**DIRECTIONS FOR THIS TASK**
Lay out every line of the rows below as a Markdown table with the columns "Index" and "Row text", numbering each line and leaving out blank lines.

**MATERIAL SUPPLIED**
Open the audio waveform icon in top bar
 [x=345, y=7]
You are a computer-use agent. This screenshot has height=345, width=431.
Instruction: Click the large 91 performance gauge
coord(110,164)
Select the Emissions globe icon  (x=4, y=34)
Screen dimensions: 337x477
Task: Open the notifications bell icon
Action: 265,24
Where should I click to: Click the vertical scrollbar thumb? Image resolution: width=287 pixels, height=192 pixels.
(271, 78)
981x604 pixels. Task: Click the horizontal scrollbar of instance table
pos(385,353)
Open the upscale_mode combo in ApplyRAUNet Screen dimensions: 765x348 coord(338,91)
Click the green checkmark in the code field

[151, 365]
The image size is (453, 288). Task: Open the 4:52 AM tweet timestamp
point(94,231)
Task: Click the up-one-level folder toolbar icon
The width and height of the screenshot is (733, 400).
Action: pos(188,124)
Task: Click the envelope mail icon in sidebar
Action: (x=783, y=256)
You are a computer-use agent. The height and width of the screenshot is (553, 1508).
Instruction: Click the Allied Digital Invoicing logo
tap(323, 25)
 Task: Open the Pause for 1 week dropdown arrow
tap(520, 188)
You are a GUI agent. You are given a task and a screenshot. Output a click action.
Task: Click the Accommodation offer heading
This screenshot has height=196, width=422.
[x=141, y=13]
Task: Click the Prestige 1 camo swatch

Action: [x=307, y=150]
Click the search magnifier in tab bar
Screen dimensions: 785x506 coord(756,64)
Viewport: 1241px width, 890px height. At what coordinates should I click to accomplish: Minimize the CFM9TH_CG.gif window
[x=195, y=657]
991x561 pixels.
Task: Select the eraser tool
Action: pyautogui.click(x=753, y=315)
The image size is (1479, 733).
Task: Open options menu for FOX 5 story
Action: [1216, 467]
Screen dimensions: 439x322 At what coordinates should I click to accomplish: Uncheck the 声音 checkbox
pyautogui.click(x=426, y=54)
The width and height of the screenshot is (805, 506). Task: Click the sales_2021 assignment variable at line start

**WRITTEN ANSWER**
| Index | Row text |
|---|---|
| 1 | Open the audio waveform icon in top bar |
| 2 |  [x=345, y=7] |
| 3 | You are a computer-use agent. This screenshot has height=345, width=431. |
| 4 | Instruction: Click the large 91 performance gauge |
| 5 | coord(110,164) |
| 6 | Select the Emissions globe icon  (x=4, y=34) |
| 7 | Screen dimensions: 337x477 |
| 8 | Task: Open the notifications bell icon |
| 9 | Action: 265,24 |
| 10 | Where should I click to: Click the vertical scrollbar thumb? Image resolution: width=287 pixels, height=192 pixels. |
| 11 | (271, 78) |
| 12 | 981x604 pixels. Task: Click the horizontal scrollbar of instance table |
| 13 | pos(385,353) |
| 14 | Open the upscale_mode combo in ApplyRAUNet Screen dimensions: 765x348 coord(338,91) |
| 15 | Click the green checkmark in the code field |
| 16 | [151, 365] |
| 17 | The image size is (453, 288). Task: Open the 4:52 AM tweet timestamp |
| 18 | point(94,231) |
| 19 | Task: Click the up-one-level folder toolbar icon |
| 20 | The width and height of the screenshot is (733, 400). |
| 21 | Action: pos(188,124) |
| 22 | Task: Click the envelope mail icon in sidebar |
| 23 | Action: (x=783, y=256) |
| 24 | You are a computer-use agent. The height and width of the screenshot is (553, 1508). |
| 25 | Instruction: Click the Allied Digital Invoicing logo |
| 26 | tap(323, 25) |
| 27 |  Task: Open the Pause for 1 week dropdown arrow |
| 28 | tap(520, 188) |
| 29 | You are a GUI agent. You are given a task and a screenshot. Output a click action. |
| 30 | Task: Click the Accommodation offer heading |
| 31 | This screenshot has height=196, width=422. |
| 32 | [x=141, y=13] |
| 33 | Task: Click the Prestige 1 camo swatch |
| 34 | Action: [x=307, y=150] |
| 35 | Click the search magnifier in tab bar |
| 36 | Screen dimensions: 785x506 coord(756,64) |
| 37 | Viewport: 1241px width, 890px height. At what coordinates should I click to accomplish: Minimize the CFM9TH_CG.gif window |
| 38 | [x=195, y=657] |
| 39 | 991x561 pixels. |
| 40 | Task: Select the eraser tool |
| 41 | Action: pyautogui.click(x=753, y=315) |
| 42 | The image size is (1479, 733). |
| 43 | Task: Open options menu for FOX 5 story |
| 44 | Action: [1216, 467] |
| 45 | Screen dimensions: 439x322 At what coordinates should I click to accomplish: Uncheck the 声音 checkbox |
| 46 | pyautogui.click(x=426, y=54) |
| 47 | The width and height of the screenshot is (805, 506). Task: Click the sales_2021 assignment variable at line start |